真奇怪啊,沈權怎麼會放任他和余心兩人在一起,按理說他不是應該緊跟著來嗎。
戀愛經驗為零的梁執沒想明白,他萬萬沒想到在沈光明的刻意誤導下,他陷入了詭異的三角關係。
穆余心慢悠悠的喝茶,她很滿意沈權的識趣。
她會用各種藉口帶梁執去人多的地方,那樣既不會引起對方的防備和疑心,也方便讓躲在暗處的人出手。
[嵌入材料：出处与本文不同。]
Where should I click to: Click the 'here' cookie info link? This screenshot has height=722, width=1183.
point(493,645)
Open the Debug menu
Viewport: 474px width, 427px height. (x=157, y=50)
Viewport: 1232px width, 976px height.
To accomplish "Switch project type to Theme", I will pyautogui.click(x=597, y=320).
沈權找到昨天趕走那名男人的保安們,詢問他們將男人趕到哪裡。
保安們以為沈權是擔心那名男人還會來酒店騷擾,拍著胸脯保證道:「我們揍了一頓就把他丟在附近的巷子,他肯定不敢再來。」
沈權問了具體位置後道:「謝謝。」
隨後沈權離開酒店。
那天他觀察過男人,對方手掌粗糙黝黑是干體力活的人,身上穿著洗得發白的衣服,看上去經濟窘迫。
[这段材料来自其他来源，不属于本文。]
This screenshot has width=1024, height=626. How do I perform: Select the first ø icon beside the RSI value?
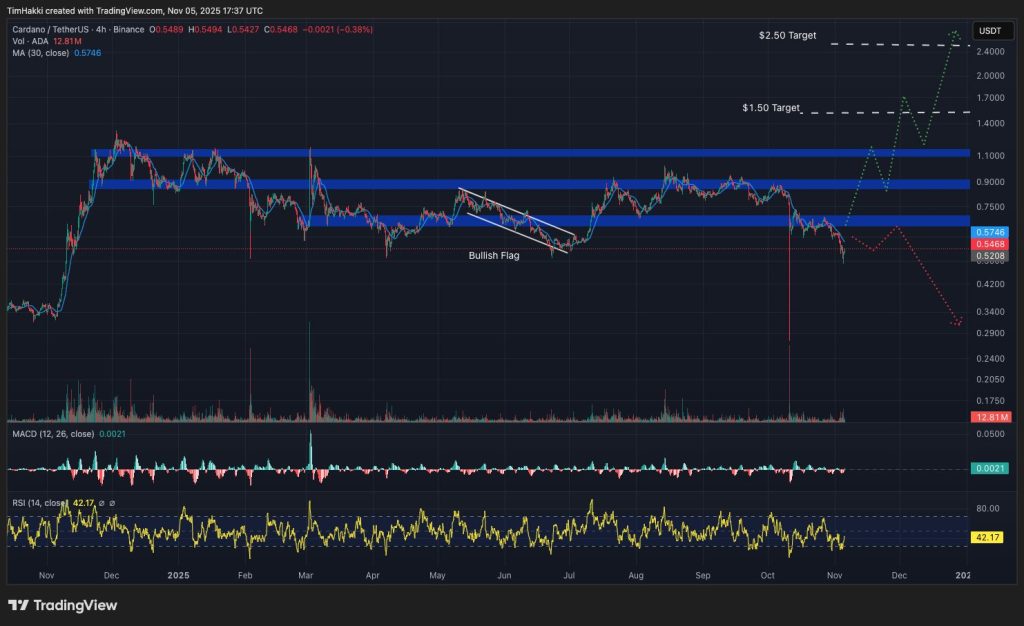tap(101, 504)
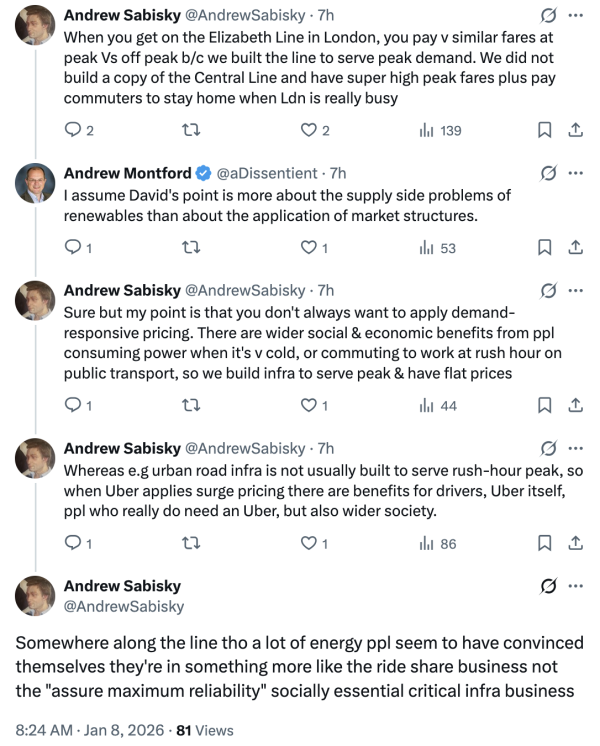This screenshot has height=746, width=600.
Task: Open more options on demand-responsive pricing tweet
Action: [x=575, y=290]
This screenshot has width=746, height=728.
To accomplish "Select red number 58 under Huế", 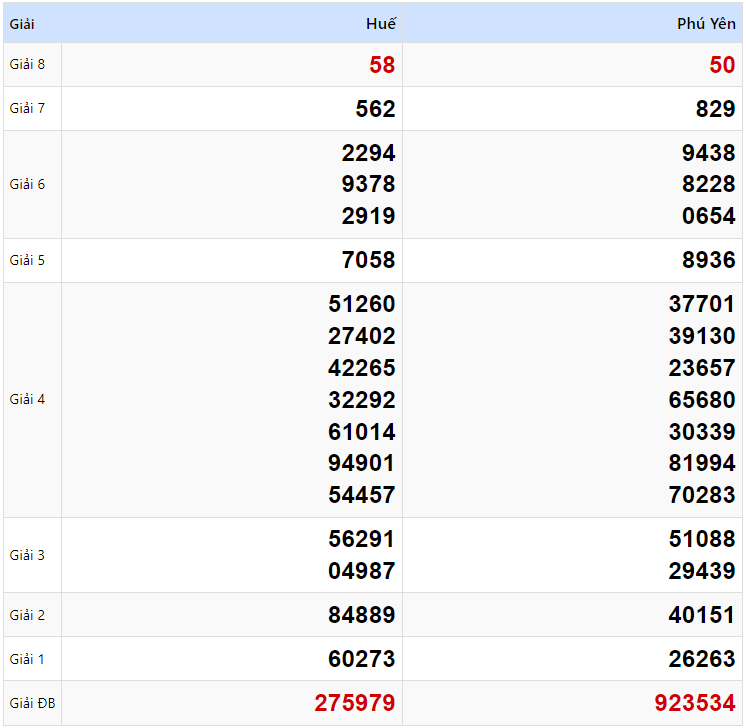I will 382,65.
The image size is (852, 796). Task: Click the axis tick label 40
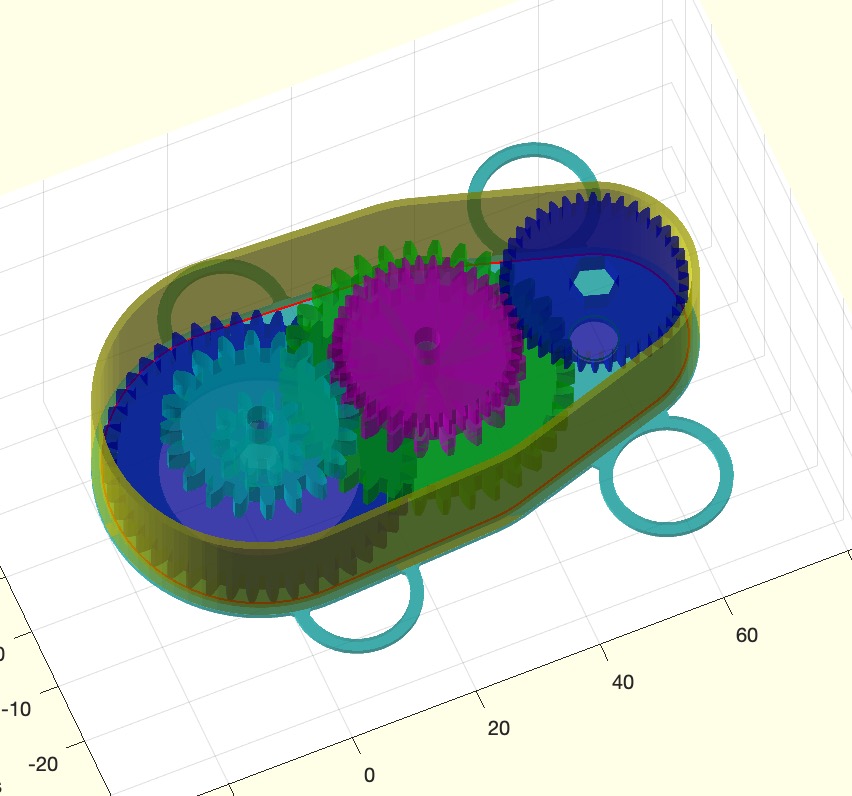click(623, 682)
對方找茬失敗不會善罷甘休,一定在附近蹲守穆余心,而且不會選擇別的酒店住。
為什麼沈權這麼肯定,因為——
這時他從口袋拿出一個表面破舊的錢包,準確無誤的丟進路過的垃圾桶里。
他在打昏男人的同時取走了對方的錢包。
沈權來到保安說的巷子,發現這裡是個很有意思的地方。
巷子裡蹲坐著十名男人,從他們髒亂的衣服和頹廢的髮型很輕易讓人標上「乞丐」兩字的標籤。
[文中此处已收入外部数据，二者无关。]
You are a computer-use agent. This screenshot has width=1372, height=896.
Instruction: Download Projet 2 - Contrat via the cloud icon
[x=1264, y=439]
沈權站在巷口擋住了唯一照射進來的光,他們齊齊轉頭看過來,打量著沈權。
沈權毫不猶豫的走進去,在經過一名乞丐時,對方撲到地上,一把抓住沈權的褲腳,以卑微討好的笑容道:「好心人給我100塊吃飯吧。」
要是梁執在這裡的話大概會吐槽這乞丐哪是乞討,這是在討債啊,要錢不僅多,還一副理所應當的模樣。
沈權並沒有這樣的想法,畢竟對他來說,100和1000,或者10000都沒有區別。
「100怎麼夠,我可以給你1000。」沈權低頭看乞丐的目光很平靜。
巷子裡很安靜,他這句話就像是一顆石頭投擲在平靜湖面,激起層層漣漪。
原本坐著的的乞丐以為遇上大魚,紛紛起身走過去伸出手討要。